Reproduce verbatim the lines of the records below, starting at the line that contains "The image size is (1568, 637)." and ending after the line that contains "Enable 以兼容模式运行这个程序 checkbox".

--- start of DATA TO PROCESS ---

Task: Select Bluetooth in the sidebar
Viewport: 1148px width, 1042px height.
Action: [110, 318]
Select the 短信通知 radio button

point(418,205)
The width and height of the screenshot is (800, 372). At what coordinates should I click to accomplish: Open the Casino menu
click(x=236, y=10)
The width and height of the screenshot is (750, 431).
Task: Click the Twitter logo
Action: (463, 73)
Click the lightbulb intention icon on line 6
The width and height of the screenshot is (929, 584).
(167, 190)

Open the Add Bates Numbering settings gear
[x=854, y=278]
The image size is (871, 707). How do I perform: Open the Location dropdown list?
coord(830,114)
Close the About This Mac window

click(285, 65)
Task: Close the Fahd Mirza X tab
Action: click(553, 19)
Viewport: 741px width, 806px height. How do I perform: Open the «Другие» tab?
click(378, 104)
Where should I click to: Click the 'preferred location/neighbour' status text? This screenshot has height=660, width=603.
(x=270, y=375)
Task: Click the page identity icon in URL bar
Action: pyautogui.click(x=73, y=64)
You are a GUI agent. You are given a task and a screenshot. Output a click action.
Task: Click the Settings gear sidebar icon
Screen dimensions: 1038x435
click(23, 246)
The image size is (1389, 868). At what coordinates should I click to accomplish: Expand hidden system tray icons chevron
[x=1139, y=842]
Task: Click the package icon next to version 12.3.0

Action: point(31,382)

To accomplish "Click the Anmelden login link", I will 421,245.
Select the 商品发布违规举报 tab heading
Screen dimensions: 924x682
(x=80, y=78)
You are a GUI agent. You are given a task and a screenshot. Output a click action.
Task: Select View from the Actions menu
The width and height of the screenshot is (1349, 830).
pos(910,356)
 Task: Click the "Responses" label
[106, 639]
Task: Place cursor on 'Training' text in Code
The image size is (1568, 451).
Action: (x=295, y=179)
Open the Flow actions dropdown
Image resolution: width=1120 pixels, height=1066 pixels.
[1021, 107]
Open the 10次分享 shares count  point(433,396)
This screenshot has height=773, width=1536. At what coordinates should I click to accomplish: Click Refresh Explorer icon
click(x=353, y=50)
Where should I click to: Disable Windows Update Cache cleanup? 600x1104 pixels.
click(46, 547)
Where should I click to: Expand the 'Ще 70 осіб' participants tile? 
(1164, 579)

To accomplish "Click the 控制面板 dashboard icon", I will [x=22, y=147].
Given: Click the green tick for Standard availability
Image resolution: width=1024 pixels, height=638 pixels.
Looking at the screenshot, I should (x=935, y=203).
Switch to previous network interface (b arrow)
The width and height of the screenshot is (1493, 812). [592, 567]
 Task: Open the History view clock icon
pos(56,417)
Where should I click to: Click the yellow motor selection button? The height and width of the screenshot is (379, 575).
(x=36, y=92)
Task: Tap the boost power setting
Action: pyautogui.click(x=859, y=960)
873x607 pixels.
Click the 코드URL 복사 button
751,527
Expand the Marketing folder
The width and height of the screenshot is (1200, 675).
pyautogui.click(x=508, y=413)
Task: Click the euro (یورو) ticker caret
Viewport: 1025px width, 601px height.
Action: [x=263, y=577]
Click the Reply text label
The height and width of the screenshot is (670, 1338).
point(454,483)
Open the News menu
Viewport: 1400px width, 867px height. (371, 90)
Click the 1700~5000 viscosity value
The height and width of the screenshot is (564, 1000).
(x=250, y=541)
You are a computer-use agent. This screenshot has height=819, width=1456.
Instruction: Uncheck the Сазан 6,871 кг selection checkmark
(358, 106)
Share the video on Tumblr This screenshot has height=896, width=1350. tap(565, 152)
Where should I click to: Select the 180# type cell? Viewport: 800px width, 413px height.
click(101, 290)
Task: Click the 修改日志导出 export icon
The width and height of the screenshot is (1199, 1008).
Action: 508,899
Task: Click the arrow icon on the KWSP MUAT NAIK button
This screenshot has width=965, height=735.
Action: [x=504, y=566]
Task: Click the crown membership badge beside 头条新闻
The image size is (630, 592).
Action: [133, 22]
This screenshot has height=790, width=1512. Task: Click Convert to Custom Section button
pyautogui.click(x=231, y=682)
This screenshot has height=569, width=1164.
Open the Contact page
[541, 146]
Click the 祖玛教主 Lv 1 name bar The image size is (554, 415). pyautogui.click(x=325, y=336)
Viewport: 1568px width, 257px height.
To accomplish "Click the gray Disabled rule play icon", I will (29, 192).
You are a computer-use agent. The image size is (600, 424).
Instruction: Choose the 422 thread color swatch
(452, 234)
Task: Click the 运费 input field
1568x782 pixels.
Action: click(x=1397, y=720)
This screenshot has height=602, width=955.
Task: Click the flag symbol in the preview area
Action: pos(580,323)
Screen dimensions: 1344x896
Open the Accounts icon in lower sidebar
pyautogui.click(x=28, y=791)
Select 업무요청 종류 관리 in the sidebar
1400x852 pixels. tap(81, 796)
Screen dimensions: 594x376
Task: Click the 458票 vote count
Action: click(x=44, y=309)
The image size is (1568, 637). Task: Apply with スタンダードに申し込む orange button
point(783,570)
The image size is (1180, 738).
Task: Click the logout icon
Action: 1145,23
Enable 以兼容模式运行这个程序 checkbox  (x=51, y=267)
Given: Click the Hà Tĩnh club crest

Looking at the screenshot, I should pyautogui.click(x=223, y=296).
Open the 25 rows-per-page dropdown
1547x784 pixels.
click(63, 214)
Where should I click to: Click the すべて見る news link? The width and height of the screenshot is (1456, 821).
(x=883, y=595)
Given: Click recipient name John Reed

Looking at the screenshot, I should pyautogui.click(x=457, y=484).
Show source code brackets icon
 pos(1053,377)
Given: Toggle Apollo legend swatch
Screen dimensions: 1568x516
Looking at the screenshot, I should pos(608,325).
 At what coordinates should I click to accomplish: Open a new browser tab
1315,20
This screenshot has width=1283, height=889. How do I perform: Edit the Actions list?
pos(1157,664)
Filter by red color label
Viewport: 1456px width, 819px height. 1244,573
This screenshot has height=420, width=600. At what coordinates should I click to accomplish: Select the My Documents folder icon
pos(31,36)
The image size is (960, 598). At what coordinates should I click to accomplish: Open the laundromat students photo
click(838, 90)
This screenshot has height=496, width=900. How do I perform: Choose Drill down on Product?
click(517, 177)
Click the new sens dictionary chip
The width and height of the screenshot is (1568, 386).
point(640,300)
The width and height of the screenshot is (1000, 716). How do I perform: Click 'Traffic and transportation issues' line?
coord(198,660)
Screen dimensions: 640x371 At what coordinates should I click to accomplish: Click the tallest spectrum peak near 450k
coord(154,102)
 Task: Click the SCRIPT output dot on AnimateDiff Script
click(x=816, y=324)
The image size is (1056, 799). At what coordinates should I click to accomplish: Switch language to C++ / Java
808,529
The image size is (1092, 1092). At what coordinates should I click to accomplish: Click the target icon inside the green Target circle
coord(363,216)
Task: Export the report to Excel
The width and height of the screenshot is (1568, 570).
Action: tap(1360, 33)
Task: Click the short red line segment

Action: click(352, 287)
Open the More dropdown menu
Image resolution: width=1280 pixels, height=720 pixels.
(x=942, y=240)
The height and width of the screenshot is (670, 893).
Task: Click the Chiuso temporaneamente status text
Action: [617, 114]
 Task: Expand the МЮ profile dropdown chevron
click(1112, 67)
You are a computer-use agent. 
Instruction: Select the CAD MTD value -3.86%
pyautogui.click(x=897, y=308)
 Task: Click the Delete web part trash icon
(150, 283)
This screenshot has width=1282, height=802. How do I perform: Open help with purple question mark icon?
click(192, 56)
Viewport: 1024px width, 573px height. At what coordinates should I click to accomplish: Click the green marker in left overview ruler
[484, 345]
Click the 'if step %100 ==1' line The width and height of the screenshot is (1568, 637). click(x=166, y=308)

--- end of DATA TO PROCESS ---

## WORKED SOLUTION
The image size is (1568, 637). Task: Apply with スタンダードに申し込む orange button
point(783,570)
The image size is (1180, 738).
Task: Click the logout icon
Action: 1145,23
Enable 以兼容模式运行这个程序 checkbox  (x=51, y=267)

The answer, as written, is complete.